The shock-rockers debuted at SoCal club the Woodstock 40 years ago this week

W.A.S.P. is currently gearing up for their 40th anniversary U.S. tour, which kicks off October 28 at the House of Blues in Las Vegas. But in advance of that show, main man Blackie Lawless took time to reflect on W.A.S.P.’s very first gig 40 years ago, at a “long-gone” Southern California club, the Woodstock, on August 28, 1982.

Writing on the official WASP Nation website, Lawless recalled that the band’s lineup at the time consisted of drummer Tony Richards on drums, lead guitarist Chris Holmes, bassist Don Costa (who later played with Ozzy Osbourne) and Lawless on guitar and vocals.

“This was our humble (if you wanna call it that) beginning,” Lawless stated. “Many of you have heard me say that when we first started we never had any intention of ever playing live shows. In Los Angeles at the time it was mostly impossible to get a record deal from only playing live.”

He continued, “Ironically, our true intention was only to make records, and we knew from having lived in L.A. for such a long time that the only real way to get a record deal was to make the best demo tape you could make. So that’s what we did. We made a demo of songs that would end up being mostly our first album, but we had sent those tapes out to labels a couple of months earlier and we got no response from any of them. So in our impatience, we said, ‘Well, we think these songs are pretty good, why don’t we take them out and play them live and see what happens?’ So again, that’s what we did! A month later we would move up into Hollywood at the Troubadour.”

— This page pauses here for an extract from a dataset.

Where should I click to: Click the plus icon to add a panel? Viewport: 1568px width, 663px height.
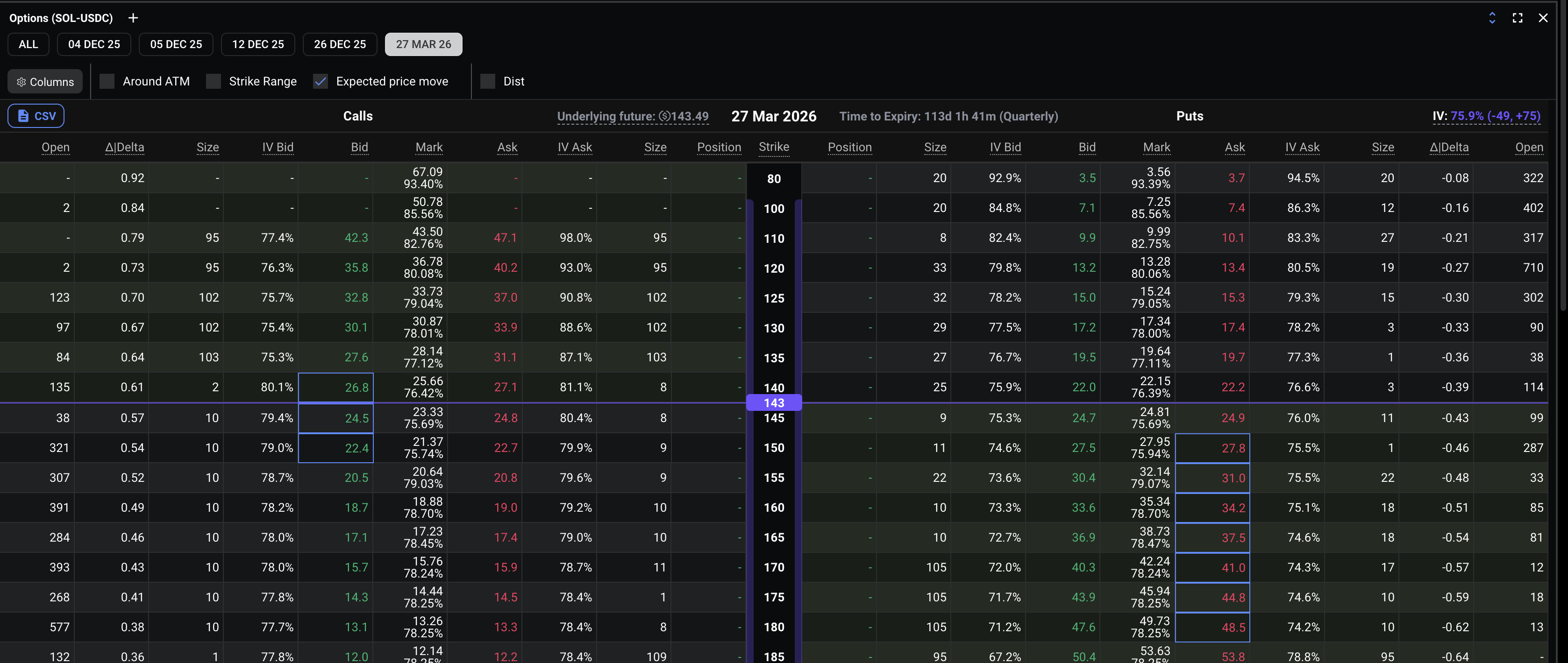pyautogui.click(x=133, y=18)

Regarding the Woodstock show, which saw W.A.S.P. playing with three other acts – the Name; the unfortunately-titled Pork-N-Beans; and Terminal Romance – he said, “For us that were part of this historic night, the importance of this show cannot be overstated. We were a group of musicians that had no idea of what or how we would look in a live show. All that would come later over the course of the next few weeks. I would like to personally thank the band and all the crew that were involved that night for that first show. All of our destinies would change that night.”

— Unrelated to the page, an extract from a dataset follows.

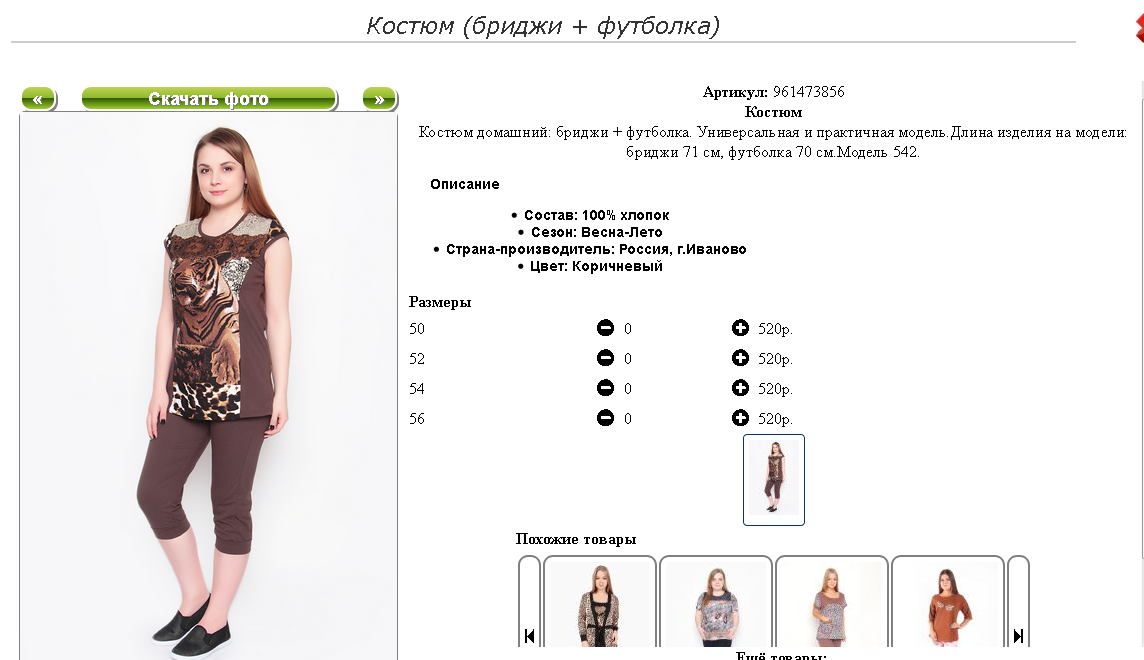The image size is (1144, 660).
Task: Decrease quantity for size 56
Action: (x=605, y=418)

W.A.SP.’s next show would take place at L.A.’s famous Troubadour, and it was at this show, according to Lawless, that the band really came into its own. “This show would be the first night anyone would hear ‘Love Machine,’ “On Your Knees,’ ‘Hellion’ and ‘School Daze,’ ” he said. “I remember taking the stage that night and thinking, nobody knows who were are and nobody knows these songs. From this night, almost two years to the date of the release of our first album, all that would change!”